Welcome to the cat forum......see you on the boards.


----------



## kitkat (Sep 22, 2003)

Welcome to the forum, you have a beautiful cat.









Mitts & Tess- your cat looks like he's got an Elvis lip :!:


----------



## Mitts & Tess (Sep 4, 2004)

> kitkat
> Mitts & Tess- your cat looks like he's got an Elvis lip


 :wink


----------



## rosalie (Oct 9, 2003)

redkayak; what a cute tuxedo you have! Welcome to the Forums  

ioanna; happy to see you again, welcome back!

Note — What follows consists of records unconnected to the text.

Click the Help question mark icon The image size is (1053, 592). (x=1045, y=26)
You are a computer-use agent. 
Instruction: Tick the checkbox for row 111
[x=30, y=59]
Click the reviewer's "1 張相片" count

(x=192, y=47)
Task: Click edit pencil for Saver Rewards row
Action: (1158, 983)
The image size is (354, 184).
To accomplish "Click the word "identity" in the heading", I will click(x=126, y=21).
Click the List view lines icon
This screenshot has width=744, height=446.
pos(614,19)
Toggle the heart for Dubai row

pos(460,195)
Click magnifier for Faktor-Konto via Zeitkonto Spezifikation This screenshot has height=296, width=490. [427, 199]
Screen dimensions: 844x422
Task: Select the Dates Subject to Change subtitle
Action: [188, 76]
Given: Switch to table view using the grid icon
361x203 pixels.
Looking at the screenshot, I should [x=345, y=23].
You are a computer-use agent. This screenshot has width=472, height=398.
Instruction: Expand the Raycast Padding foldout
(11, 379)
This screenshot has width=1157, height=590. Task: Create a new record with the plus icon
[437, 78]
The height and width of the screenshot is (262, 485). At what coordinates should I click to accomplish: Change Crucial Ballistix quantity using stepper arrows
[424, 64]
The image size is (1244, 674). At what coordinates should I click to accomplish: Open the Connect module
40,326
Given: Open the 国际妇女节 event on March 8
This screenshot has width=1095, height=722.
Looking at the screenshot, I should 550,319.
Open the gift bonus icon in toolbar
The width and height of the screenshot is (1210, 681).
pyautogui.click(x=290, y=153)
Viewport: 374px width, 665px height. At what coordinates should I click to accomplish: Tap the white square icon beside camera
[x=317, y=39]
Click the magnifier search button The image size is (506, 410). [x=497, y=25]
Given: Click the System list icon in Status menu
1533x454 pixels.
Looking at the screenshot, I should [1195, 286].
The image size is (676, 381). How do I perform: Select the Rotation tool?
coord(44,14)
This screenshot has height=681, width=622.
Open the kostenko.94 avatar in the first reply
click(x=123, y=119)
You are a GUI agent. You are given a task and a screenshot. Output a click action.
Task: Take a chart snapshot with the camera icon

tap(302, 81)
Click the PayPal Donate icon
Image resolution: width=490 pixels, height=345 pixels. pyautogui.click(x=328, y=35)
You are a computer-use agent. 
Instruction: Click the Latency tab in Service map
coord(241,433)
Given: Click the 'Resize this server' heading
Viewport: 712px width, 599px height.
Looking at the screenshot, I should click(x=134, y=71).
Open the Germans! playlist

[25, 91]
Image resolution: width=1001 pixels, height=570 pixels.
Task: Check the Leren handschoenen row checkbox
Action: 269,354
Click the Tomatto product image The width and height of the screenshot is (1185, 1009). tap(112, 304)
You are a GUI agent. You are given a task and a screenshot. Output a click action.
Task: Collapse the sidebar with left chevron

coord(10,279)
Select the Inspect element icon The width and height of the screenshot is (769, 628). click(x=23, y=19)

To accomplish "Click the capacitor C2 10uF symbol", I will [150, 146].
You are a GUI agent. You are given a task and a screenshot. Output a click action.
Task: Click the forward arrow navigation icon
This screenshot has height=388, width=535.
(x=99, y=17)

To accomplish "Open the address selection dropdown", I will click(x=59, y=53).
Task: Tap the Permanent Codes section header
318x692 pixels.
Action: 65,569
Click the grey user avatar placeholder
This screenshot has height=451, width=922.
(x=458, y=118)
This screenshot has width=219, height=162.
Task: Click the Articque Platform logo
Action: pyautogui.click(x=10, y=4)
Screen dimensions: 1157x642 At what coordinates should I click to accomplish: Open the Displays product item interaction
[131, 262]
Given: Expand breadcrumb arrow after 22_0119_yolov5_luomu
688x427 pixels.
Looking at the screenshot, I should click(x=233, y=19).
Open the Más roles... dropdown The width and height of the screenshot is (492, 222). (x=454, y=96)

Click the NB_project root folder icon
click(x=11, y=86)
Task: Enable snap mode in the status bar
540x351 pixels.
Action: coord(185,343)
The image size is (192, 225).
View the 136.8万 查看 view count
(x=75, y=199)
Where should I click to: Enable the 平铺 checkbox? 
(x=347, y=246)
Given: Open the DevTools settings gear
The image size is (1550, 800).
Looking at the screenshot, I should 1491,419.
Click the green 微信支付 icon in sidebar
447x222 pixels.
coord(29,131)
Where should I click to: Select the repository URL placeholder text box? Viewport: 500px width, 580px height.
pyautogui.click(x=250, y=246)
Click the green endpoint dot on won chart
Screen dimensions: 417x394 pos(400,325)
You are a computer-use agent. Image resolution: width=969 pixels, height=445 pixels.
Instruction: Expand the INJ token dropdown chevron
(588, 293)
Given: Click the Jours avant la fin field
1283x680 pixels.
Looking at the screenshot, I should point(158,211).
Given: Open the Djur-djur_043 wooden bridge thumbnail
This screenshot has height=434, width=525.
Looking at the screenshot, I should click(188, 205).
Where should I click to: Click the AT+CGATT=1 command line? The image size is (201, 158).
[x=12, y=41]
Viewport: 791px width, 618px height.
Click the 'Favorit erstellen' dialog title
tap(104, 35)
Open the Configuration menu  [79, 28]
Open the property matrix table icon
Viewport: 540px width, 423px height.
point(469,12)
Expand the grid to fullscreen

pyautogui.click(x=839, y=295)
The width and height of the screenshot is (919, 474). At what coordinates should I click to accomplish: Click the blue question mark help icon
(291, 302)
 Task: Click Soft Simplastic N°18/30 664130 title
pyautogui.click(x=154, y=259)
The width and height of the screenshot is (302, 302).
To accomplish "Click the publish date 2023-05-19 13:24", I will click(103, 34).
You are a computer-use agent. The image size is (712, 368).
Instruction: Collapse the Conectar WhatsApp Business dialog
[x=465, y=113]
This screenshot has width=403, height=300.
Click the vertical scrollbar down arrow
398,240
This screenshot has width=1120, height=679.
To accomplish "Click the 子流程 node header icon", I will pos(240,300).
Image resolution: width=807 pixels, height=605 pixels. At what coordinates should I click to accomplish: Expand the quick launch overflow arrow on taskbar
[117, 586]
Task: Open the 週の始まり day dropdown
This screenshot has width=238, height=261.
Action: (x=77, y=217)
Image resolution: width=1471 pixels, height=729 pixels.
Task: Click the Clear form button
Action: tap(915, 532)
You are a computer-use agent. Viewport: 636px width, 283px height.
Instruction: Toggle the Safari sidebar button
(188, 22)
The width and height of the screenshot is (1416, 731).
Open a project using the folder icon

..elvis lip :lol: he does indeed!


----------



## Lori (Jun 8, 2003)

Welcome to the forum! Mittens is a cutie!


----------



## EllyMay (Dec 31, 2004)

Welcome, what a doll!


----------



## DesnBaby (Apr 18, 2004)




----------



## Ioana (Jul 12, 2003)

(thank you - Jessica and Rosalie - it is good to see you too  )


----------



## momto4 (Jan 24, 2005)

*new to owning a cat*

I'm in the same boat. I too have always had dogs and now have cats. This forum has been great in helping me to learn all about these beauitful creatures. Welcome!


----------



## tornangel012 (Feb 18, 2005)

WELCOME!!!! Another OHIOian! I'm up in Powell where are you?


----------



## momto4 (Jan 24, 2005)

*new to owning a cat*

I used to live in Sunbury,Ohio. Now we live in VA. Trying to move back to either Powell or Delaware. Love it and miss it, especially the shopping!


----------



## RarePuss (Jun 16, 2004)

welcome! mittens is a cutiepie!


----------



## tornangel012 (Feb 18, 2005)

NO kidding shopping around here has improved SOOO much due to Easton and Polaris!

IT's still not NYC of Chicago to me but it's home and it's quiet. I love moving from Upper Arlington to Powell because now I can ALWAYS see the stars.


----------